Réimpression de l'édition de Limoges, 1920-1926 - Laffite Reprints, Marseille, 1994
Date : 07/02/2023
NIEUL, chef-lieu de canton dans l'arrondissement de Limoges a 15 157 hectares de superficie, et 7 591 habitants. Les communes de ce canton sont : Chaptelat, Nieul, Peyrilhac, Saint-Gence, Saint-Jouvent et Veyrac.
La commune de Nieul a 1 698 hectares de superficie et 1 032 habitants. Son altitude au-dessus du niveau de la mer est de 396 mètres.
La cure de Nieul, dans l'ancien archiprêtré de Saint-Junien, était sous le vocable de l'Assomption de la Sainte-Vierge, et jadis de saint Pierre. L'évêque de Limoges y a toujours nommé les curés. Vers la fin du XVIIIe siècle il y avait 820 communiants, environ 1 096 habitants.
Noble Raton ou Ratier de Montrocher, sieur dudit lieu et baron de Nieul, fonda une vicairie, dans cette église à l'autel de saint Georges, Jean de Montrocher y nommait un titulaire en 1461. L'évêque de Limoges en nommait d'autres en 1674, 1695. Ce que fit aussi Jean-Baptiste Texandier, sieur de l'Aumônerie et Verneuil, comme seigneur de la baronnie de Nieul en 1722 et 1755.
Il y avait une autre vicairie appelée de Notre-Dame, à laquelle fut nommé Joseph Guingand de Saint-Mathieu le 14 février 1785 par la dame de Nieul.
Les registres paroissiaux de Nieul mentionnent le bénédiction de deux cloches dans la note suivante :
« Le 6 décembre 1775 ont été bénites dans l'église paroissiale de Nieul deux cloches ; l'une qui a été bénite sous l'invocation de sainte Catherine a eu pour parrain l'illustrissime et révérendissime Louis-Charles du Plessis d'Argentré, évêque de Limoges, qui a fait la cérémonie, et pour marraine Catherine Texandier, dame de Nieul.

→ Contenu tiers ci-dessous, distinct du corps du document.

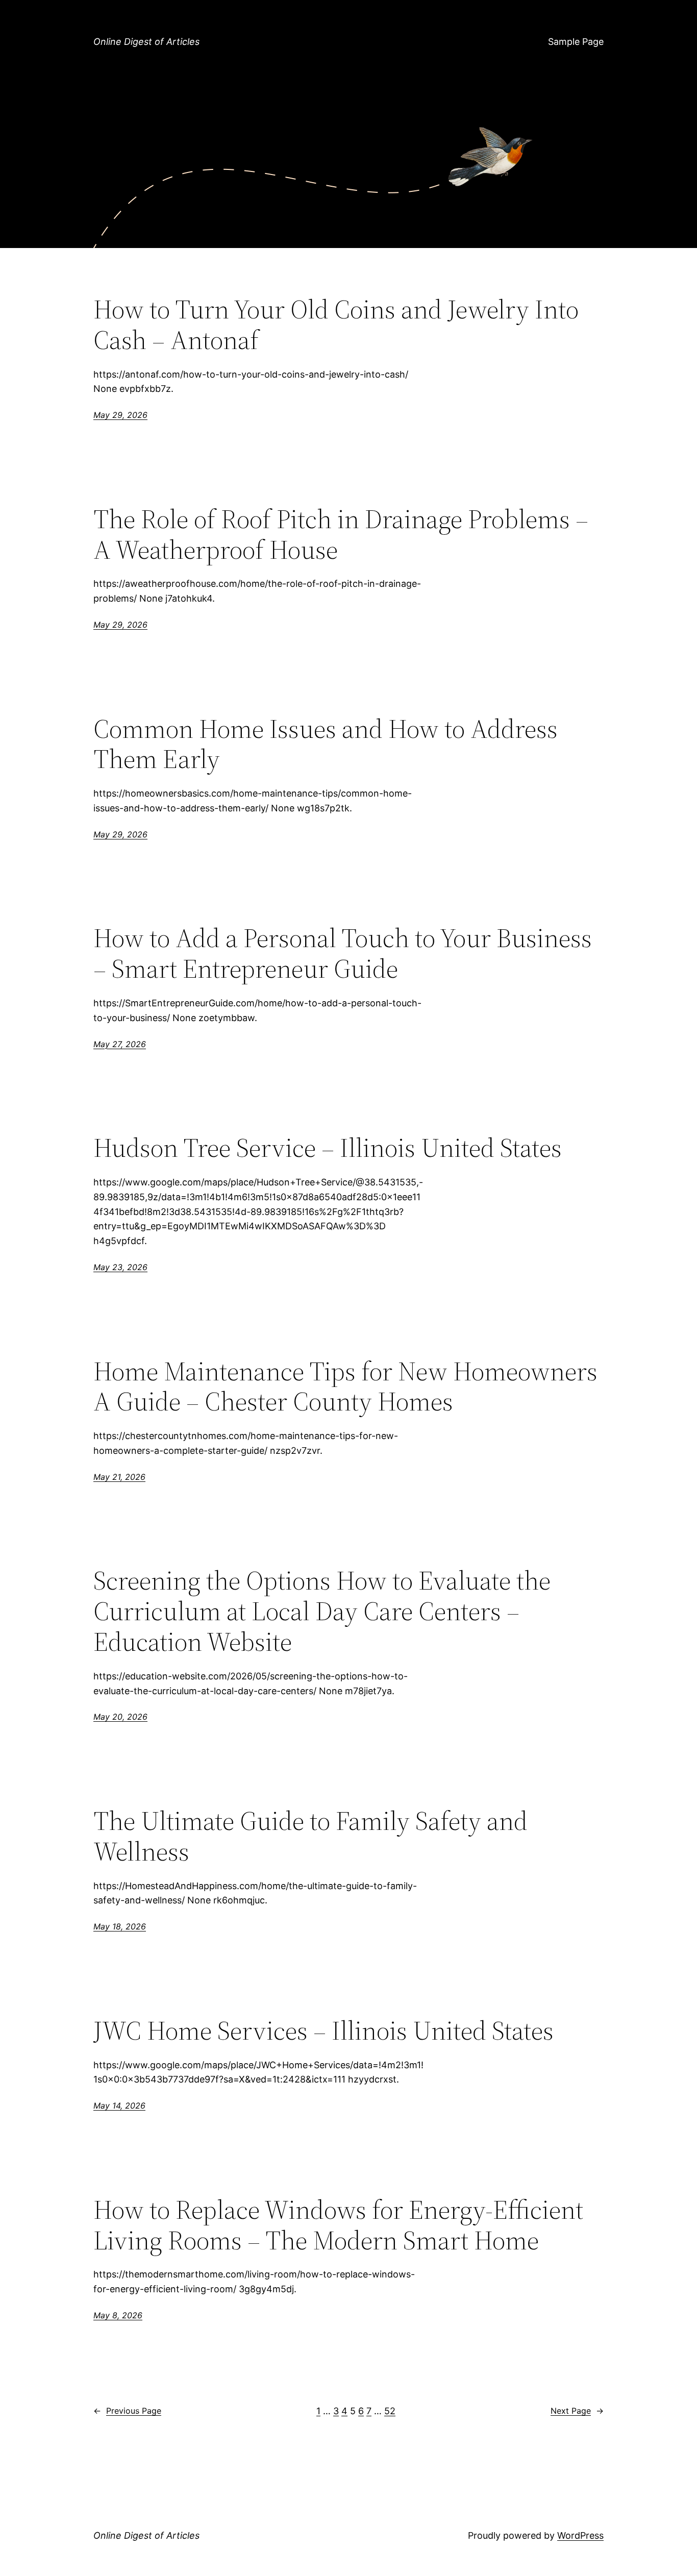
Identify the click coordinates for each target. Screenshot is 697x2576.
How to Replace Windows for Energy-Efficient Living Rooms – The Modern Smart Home (338, 2225)
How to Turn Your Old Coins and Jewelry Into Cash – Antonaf (336, 324)
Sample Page (576, 41)
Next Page (577, 2411)
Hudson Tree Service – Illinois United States (327, 1147)
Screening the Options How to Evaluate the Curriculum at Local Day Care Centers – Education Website (322, 1610)
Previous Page (127, 2411)
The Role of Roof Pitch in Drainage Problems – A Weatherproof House (340, 534)
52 (389, 2411)
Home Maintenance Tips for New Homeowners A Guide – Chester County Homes (345, 1386)
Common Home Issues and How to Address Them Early (325, 744)
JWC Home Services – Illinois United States (323, 2030)
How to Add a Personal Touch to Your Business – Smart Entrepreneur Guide (342, 953)
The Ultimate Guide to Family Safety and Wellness (310, 1836)
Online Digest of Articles (146, 41)
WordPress (580, 2535)
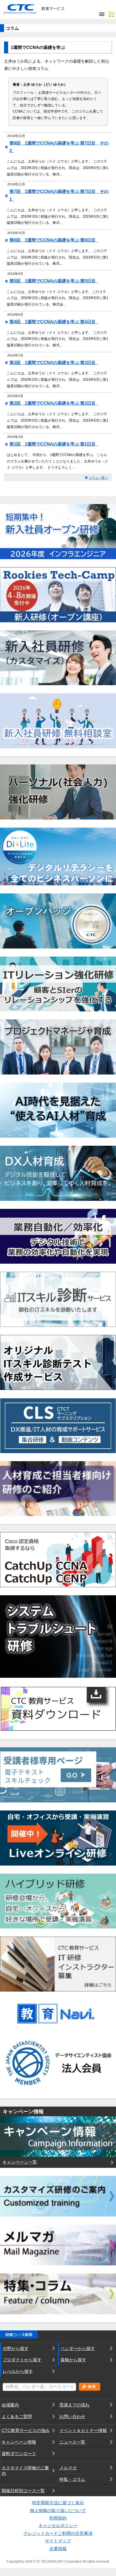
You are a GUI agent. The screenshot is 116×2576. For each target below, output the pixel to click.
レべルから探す (18, 2371)
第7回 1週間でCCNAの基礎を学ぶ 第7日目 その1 (58, 195)
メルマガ (68, 2468)
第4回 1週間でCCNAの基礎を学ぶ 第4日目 (53, 321)
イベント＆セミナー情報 (83, 2430)
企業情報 (58, 2548)
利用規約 (58, 2518)
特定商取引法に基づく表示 (58, 2502)
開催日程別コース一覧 (23, 2490)
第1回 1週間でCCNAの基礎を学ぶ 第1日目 (53, 444)
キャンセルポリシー (58, 2525)
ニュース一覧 (72, 2442)
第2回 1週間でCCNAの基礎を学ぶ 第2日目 (53, 403)
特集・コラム (72, 2479)
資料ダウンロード (19, 2453)
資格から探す (73, 2360)
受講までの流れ (74, 2405)
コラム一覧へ (98, 477)
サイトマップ (58, 2541)
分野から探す (16, 2348)
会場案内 (10, 2405)
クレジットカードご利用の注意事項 (58, 2533)
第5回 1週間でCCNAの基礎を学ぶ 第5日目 (53, 281)
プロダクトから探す (22, 2360)
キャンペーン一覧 (19, 2162)
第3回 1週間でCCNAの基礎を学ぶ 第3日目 (53, 362)
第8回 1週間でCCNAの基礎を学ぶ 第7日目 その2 (58, 147)
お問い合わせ (72, 2416)
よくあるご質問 (17, 2416)
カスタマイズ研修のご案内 (25, 2471)
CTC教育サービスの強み (26, 2430)
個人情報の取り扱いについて (58, 2510)
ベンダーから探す (77, 2348)
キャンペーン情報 (19, 2442)
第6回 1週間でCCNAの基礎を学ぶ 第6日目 (53, 240)
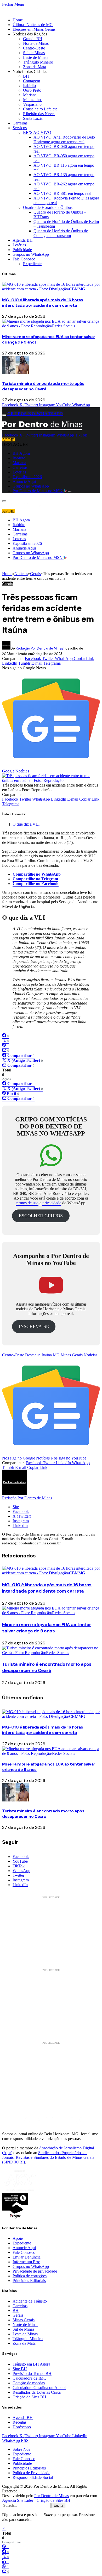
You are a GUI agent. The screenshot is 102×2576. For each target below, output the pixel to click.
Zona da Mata (34, 67)
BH (26, 76)
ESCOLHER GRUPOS (41, 1215)
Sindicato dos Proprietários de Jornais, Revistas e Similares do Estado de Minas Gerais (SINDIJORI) (48, 2157)
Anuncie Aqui (24, 481)
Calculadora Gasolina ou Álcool (39, 2387)
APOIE (8, 440)
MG (56, 1355)
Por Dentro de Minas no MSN (38, 491)
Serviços (20, 128)
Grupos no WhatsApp (31, 254)
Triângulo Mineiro (38, 62)
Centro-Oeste (34, 48)
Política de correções (30, 2276)
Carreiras (20, 123)
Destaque (33, 1355)
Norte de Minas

« L'autre qui a été bénite sous l'invocation de Marie, a eu pour parrain Mre Jean Pouyat, ancien curé de Nieul, principal du collège de Limoges, et pour marraine Marie de Corbier, dame de Coux. Ont été présents à la cérémonie et ont signé :
« ✠ L. C. Evêque de Limoges, Catherine de Nieul de Fressanges. Marie de Corbier de Coux-Lostende, De Guillaume de Rochebrune, Losmonerie. Pouyat, principal du Collège, l'abbé de Montesquiou, vic. gén, L. de Maussac, vic.gén. De Coux, De Corbier, La Renaudie, de Saint-Mathieu ».
L'église de Nieul acquit une nouvelle cloche en 1876. Elle porte cette inscription : « ✠ L'an 1876, j'ai été baptisée sous le nom de Marie, au chef-lieu de la paroisse de Nieul, sous l'épiscopat de Monseigneur Alfred Duquesnay. M. Marie-Antoine Plainemaison, chanoine honoraire étant curé-doyen. M. Frédéric Brissaud, notaire, membre du conseil général, étant maire. J'ai eu pour parrain M. Marie-René Henry, âgé de cinq ans, et pour marraine Marie-Augustine Brissaud, âgée de deux ans. — Fondue par Antonin Vauthier, à Saint-Emilion, Gironde, l'an 1876. - Hodie si vocem ejus andieritis, nolite obdurare corda vestra. »
L'église de Nieul est une construction romane de l'époque de transition. Elle a intérieurement 28 mètres de long, sur 7 mètres 50 c de large. Sa nef est composée de quatre travées ; la plus rapprochée du sanctuaire est accompagnée au midi, d'une chapelle que surmonte la clocher. Son portail, est dans le mur méridional au milieu de la nef. Cette église, retouchée à différentes époques et convenablement restaurée, vit encore, en 1894, grâce au généreux concours de tous les paroissiens, s'élever un joli clocher du plus gracieux effet. Et le dimanche 16 septembre, toute la paroisse assistait à la bénédiction d'une nouvelle cloche qui avait pour parrain et marraine M. Othon Péconnet et Mlle de la Saigne du Boucheron. Le 8 novembre 1898, Mgr Renouard a consacré cette église de Nieul complètement restaurée.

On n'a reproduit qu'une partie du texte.